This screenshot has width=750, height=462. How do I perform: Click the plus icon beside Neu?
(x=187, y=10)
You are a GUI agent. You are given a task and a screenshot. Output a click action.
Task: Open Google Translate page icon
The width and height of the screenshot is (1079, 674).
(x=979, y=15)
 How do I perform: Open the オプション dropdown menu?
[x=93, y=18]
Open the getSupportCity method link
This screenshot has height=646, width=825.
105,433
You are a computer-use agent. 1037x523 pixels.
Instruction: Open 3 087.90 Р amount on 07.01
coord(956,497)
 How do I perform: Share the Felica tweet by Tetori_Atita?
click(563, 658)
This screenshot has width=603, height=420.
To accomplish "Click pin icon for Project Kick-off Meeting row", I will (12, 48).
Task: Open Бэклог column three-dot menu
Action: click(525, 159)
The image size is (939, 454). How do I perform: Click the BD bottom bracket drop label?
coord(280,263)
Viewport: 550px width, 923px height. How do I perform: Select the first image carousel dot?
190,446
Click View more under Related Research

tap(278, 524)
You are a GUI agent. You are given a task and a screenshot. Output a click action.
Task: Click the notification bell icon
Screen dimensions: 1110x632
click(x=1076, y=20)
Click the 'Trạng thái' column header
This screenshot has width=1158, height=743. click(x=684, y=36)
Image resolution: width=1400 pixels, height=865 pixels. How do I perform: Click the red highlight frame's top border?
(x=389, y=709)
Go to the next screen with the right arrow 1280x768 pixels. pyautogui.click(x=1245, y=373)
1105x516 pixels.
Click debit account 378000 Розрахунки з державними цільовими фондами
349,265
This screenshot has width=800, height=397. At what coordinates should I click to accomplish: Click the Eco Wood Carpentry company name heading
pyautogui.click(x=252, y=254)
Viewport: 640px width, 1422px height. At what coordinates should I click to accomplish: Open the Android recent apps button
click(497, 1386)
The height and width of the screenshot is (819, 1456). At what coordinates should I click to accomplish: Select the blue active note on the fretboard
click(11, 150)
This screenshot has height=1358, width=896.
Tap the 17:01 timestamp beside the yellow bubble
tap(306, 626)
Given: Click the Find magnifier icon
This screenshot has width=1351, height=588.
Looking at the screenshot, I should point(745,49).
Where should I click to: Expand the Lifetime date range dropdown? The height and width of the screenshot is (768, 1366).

---------------

> TASK DESCRIPTION: Every entry must be output again, exactly as written above.

> ANSWER BOX:
This screenshot has width=750, height=462. How do I perform: Click the plus icon beside Neu?
(x=187, y=10)
You are a GUI agent. You are given a task and a screenshot. Output a click action.
Task: Open Google Translate page icon
The width and height of the screenshot is (1079, 674).
(x=979, y=15)
 How do I perform: Open the オプション dropdown menu?
[x=93, y=18]
Open the getSupportCity method link
This screenshot has height=646, width=825.
105,433
You are a computer-use agent. 1037x523 pixels.
Instruction: Open 3 087.90 Р amount on 07.01
coord(956,497)
 How do I perform: Share the Felica tweet by Tetori_Atita?
click(563, 658)
This screenshot has width=603, height=420.
To accomplish "Click pin icon for Project Kick-off Meeting row", I will (12, 48).
Task: Open Бэклог column three-dot menu
Action: click(525, 159)
The image size is (939, 454). How do I perform: Click the BD bottom bracket drop label?
coord(280,263)
Viewport: 550px width, 923px height. How do I perform: Select the first image carousel dot?
190,446
Click View more under Related Research

tap(278, 524)
You are a GUI agent. You are given a task and a screenshot. Output a click action.
Task: Click the notification bell icon
Screen dimensions: 1110x632
click(x=1076, y=20)
Click the 'Trạng thái' column header
This screenshot has width=1158, height=743. click(x=684, y=36)
Image resolution: width=1400 pixels, height=865 pixels. How do I perform: Click the red highlight frame's top border?
(x=389, y=709)
Go to the next screen with the right arrow 1280x768 pixels. pyautogui.click(x=1245, y=373)
1105x516 pixels.
Click debit account 378000 Розрахунки з державними цільовими фондами
349,265
This screenshot has width=800, height=397. At what coordinates should I click to accomplish: Click the Eco Wood Carpentry company name heading
pyautogui.click(x=252, y=254)
Viewport: 640px width, 1422px height. At what coordinates should I click to accomplish: Open the Android recent apps button
click(497, 1386)
The height and width of the screenshot is (819, 1456). At what coordinates should I click to accomplish: Select the blue active note on the fretboard
click(11, 150)
This screenshot has height=1358, width=896.
Tap the 17:01 timestamp beside the yellow bubble
tap(306, 626)
Given: Click the Find magnifier icon
This screenshot has width=1351, height=588.
Looking at the screenshot, I should point(745,49).
Where should I click to: Expand the Lifetime date range dropdown? The height and width of the screenshot is (768, 1366).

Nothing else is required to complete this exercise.